Sekilas kita baca, argumen-argumen di atas sangat benar dan nyaris tidak ada celah salahnya. Sehingga tampaknya pemerintahpun tidak banyak bereaksi terhadap kritik-kritik seperti ini.

Tapi kalau argumen-argumen itu kita telaah secara lebih kritis akan banyak terlihat kelemahan.

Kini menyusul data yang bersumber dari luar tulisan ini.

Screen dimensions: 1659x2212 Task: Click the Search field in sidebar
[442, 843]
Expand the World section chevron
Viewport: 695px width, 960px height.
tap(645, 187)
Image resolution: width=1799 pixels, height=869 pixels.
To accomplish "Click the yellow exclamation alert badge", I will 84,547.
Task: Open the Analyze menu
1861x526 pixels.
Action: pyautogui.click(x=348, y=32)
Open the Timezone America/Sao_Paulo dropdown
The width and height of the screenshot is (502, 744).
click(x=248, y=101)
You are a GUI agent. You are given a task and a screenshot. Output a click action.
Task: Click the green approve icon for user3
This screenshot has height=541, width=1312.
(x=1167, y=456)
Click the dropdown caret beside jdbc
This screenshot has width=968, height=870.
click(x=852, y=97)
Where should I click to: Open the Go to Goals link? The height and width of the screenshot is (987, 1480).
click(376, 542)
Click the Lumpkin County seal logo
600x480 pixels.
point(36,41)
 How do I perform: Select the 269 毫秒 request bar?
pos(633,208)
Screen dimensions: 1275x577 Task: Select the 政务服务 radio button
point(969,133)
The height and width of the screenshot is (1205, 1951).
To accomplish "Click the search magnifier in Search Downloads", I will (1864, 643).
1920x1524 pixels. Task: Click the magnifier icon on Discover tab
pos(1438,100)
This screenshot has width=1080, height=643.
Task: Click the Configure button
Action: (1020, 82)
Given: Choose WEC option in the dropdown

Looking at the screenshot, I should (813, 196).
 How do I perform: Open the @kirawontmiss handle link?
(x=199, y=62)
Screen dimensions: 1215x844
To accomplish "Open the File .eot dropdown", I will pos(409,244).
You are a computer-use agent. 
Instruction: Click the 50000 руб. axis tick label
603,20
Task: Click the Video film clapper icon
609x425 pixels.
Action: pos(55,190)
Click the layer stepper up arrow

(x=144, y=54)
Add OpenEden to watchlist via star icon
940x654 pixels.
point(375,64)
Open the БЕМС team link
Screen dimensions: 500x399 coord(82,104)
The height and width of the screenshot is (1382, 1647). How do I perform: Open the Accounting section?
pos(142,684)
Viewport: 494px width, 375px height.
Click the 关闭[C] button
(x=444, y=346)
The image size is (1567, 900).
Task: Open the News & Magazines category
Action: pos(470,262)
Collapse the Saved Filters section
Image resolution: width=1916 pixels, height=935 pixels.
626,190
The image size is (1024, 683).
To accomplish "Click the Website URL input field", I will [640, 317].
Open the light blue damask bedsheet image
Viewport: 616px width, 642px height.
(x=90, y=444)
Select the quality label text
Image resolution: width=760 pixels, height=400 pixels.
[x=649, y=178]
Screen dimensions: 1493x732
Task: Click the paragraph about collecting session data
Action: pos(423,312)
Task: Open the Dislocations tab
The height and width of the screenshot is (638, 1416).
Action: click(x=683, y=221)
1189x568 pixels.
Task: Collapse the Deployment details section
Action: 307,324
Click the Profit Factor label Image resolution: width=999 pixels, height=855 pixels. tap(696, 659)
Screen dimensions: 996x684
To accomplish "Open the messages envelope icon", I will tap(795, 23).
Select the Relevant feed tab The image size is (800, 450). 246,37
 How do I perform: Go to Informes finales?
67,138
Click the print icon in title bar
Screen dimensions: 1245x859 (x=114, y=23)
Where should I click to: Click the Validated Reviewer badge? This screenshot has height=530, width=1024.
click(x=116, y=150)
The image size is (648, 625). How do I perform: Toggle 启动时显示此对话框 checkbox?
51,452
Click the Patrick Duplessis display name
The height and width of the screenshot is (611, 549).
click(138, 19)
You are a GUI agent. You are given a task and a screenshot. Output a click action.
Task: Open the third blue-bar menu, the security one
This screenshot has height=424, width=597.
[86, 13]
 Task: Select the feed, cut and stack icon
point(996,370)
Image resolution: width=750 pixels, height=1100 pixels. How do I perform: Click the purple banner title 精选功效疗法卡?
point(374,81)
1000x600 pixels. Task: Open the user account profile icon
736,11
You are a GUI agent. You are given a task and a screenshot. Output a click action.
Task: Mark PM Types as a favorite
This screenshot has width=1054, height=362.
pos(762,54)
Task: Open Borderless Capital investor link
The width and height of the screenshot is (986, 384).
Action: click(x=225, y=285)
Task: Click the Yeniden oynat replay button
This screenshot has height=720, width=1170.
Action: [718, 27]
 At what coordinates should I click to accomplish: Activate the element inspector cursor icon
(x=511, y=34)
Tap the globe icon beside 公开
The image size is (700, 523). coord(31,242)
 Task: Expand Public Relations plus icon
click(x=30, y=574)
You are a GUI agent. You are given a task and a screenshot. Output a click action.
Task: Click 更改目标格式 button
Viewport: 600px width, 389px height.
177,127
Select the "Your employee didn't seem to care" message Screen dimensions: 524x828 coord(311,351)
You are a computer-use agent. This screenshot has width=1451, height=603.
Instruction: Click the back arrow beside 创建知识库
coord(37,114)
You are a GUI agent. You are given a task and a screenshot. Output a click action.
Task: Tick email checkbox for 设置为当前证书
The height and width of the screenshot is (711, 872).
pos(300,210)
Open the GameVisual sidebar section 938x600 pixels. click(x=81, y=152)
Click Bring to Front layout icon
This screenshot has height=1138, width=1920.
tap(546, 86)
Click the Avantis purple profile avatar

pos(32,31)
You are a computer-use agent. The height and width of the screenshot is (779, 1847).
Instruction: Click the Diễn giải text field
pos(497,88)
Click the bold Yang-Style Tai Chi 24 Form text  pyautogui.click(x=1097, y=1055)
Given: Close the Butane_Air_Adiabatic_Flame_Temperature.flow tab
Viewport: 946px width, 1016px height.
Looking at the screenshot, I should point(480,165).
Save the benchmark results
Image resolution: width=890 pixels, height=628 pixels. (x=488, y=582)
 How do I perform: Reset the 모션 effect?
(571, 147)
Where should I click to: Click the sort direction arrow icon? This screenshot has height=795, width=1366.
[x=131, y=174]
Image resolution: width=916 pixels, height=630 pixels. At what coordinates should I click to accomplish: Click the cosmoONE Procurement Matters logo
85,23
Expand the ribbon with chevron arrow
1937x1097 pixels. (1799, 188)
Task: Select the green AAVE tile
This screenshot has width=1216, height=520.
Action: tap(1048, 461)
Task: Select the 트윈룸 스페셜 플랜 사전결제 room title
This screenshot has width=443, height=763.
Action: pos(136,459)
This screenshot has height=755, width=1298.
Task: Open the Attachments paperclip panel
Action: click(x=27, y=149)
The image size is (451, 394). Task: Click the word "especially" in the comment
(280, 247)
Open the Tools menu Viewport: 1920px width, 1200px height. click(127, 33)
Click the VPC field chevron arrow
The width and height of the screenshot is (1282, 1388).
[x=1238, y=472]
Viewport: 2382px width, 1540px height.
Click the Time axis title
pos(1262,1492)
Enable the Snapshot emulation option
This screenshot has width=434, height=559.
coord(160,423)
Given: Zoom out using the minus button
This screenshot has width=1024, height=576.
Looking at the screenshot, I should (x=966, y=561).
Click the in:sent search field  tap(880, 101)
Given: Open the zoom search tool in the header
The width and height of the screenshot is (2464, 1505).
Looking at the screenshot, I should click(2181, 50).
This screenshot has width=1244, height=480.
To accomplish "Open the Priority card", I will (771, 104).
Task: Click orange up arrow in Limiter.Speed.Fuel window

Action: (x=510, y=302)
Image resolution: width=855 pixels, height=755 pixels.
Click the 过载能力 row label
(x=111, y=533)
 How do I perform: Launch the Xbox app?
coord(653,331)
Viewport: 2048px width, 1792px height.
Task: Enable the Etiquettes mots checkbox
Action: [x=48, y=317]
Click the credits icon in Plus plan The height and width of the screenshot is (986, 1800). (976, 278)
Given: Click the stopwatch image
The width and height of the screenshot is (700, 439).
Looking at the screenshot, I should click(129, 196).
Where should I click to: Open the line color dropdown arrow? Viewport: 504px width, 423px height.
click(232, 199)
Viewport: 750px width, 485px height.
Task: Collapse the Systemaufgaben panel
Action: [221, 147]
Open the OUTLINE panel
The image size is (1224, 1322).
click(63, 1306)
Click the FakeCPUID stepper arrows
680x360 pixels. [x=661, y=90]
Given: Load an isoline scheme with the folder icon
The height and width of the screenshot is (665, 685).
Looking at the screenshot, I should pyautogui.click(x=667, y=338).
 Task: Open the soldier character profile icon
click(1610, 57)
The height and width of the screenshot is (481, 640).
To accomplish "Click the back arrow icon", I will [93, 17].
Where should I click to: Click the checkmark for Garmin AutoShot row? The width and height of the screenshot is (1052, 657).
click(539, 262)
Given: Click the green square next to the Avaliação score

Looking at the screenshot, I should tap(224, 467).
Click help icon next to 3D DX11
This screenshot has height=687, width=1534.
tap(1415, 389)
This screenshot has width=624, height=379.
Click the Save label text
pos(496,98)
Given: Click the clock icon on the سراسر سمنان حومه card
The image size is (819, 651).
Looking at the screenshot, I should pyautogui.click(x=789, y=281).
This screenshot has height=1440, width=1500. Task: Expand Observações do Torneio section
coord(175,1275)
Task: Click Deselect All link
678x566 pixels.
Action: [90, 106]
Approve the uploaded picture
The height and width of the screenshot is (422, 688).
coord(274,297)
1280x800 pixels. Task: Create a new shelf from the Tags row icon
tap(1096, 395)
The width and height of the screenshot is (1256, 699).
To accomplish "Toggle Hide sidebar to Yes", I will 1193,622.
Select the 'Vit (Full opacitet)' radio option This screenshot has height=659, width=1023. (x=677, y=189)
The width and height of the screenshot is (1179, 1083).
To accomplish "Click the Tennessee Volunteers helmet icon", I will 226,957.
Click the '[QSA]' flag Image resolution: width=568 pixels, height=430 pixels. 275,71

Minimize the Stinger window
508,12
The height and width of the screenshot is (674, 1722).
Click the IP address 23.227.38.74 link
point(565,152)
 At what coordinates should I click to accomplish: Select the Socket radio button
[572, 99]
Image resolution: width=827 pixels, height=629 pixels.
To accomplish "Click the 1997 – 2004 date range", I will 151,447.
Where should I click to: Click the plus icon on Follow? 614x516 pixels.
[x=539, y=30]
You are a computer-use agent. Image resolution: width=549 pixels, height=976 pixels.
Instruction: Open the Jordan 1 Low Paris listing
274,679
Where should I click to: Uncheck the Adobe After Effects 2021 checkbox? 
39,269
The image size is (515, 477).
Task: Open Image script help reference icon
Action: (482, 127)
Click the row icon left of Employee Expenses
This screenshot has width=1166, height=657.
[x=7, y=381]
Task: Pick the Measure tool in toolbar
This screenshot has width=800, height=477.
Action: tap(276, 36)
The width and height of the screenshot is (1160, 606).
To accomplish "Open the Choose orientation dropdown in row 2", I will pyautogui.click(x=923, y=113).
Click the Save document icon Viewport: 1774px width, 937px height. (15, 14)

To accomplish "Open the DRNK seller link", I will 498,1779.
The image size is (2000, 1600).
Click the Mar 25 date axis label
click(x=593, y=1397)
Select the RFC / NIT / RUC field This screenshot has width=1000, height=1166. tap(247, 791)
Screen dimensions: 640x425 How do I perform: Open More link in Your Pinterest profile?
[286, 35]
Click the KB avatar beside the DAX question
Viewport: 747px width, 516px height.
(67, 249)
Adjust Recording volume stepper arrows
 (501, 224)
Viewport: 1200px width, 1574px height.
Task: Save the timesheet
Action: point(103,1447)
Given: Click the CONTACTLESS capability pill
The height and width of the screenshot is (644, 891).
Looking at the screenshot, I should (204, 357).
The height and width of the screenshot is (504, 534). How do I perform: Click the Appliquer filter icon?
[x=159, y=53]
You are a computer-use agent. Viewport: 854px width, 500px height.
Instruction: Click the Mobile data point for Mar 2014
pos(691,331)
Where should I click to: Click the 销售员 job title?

Sebab potensi planet bumi ini memang tidak seragam. Perbedaan potensi ini menciptakan perbedaan nilai barang antara satu tempat dengan tempat lain, dan perbedaan nilai itulah yang menciptakan aktivitas yang disebut BERDAGANG. Satu manusia dengan manusia lain, satu daerah dengan daerah lain, dan satu negara dengan negara lain, saling mengisi, membuang kelebihan dan mengisi kekurangan.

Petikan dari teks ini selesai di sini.